"The Apartment" (1960). Fad for overuse of "-wise".

One of the amusing things about The Apartment, in which Jack Lemmon’s character is a harried insurance clerk who is pressured into lending his apartment to his bosses for their romantic trysts, is the extensive use of the -wise ending. Probably the most notable example is when Shirley McLaine says, “That’s the way it crumbles–cookiewise”.

What I want to know, if anyone can possibly tell me, is if there was a fad for that around 1960. Did people go around saying things like that, or was it just a running joke of the screenwriters?

[Note: I honestly wasn’t sure where to put this…I’m hoping for a factual answer, and that’s not necessarily dependent on the film, but it was still the movie that drew my attention to the question].

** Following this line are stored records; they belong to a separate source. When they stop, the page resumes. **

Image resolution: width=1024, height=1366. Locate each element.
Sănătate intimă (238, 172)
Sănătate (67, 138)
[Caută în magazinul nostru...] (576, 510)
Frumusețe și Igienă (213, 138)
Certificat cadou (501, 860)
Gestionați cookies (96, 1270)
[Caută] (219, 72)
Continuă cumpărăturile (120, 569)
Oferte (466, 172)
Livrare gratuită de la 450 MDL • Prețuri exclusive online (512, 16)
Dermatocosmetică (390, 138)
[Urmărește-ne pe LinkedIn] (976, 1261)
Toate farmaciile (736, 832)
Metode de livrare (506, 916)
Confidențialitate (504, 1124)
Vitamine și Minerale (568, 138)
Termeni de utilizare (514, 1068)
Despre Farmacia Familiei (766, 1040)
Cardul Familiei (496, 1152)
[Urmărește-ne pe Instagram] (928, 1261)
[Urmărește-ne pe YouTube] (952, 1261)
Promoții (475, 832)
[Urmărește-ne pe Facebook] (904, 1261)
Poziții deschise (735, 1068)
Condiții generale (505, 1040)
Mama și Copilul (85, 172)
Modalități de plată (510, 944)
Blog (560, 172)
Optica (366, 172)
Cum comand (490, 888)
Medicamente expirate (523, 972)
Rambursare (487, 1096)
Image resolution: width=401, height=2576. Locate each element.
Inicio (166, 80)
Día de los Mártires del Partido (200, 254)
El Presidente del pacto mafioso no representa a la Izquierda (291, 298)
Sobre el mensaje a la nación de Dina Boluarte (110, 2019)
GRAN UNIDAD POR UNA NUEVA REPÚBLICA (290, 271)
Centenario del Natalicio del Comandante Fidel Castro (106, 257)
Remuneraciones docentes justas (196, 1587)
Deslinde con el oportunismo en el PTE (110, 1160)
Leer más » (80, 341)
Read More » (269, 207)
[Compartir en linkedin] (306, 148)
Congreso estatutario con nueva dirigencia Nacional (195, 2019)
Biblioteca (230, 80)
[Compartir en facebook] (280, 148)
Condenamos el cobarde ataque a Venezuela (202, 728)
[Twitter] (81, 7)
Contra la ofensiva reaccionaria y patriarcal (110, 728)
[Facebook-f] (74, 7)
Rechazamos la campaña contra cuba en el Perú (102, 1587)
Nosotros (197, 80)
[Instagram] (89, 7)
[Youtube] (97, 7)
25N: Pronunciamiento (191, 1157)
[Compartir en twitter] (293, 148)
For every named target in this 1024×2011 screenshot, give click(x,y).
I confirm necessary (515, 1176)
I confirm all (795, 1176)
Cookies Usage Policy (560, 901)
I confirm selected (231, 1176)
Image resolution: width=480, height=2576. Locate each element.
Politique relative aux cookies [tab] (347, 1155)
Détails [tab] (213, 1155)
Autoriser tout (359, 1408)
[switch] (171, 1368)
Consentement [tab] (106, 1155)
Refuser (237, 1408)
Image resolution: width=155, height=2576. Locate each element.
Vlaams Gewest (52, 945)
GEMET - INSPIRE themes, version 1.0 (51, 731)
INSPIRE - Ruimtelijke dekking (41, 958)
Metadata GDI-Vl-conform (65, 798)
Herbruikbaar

The use of -wise as an ending was a running joke in advertising speak in the 1950s. You can probably find parodies of its use in humorists from Stan Freberg to MAD magazine. My guess is that its use was beginning to wane by 1960 as the heyday of the ad man and Madison Avenue was already past.

But it was still enough of a problem for the curmudgeonly Theodore M. Bernstein to inveigh against it in his 1965 style guide, The Careful Writer:

Which it soon was.

Dan Dailey’s solo turn in It’s always Fair Weather is a hilarious send-up of the “advertising-wise” jargon.

Nothing beats the SDMB–quick answers to questions on obscure fads and customs decades ago wise. :smiley:

Thanks for the very informative responses.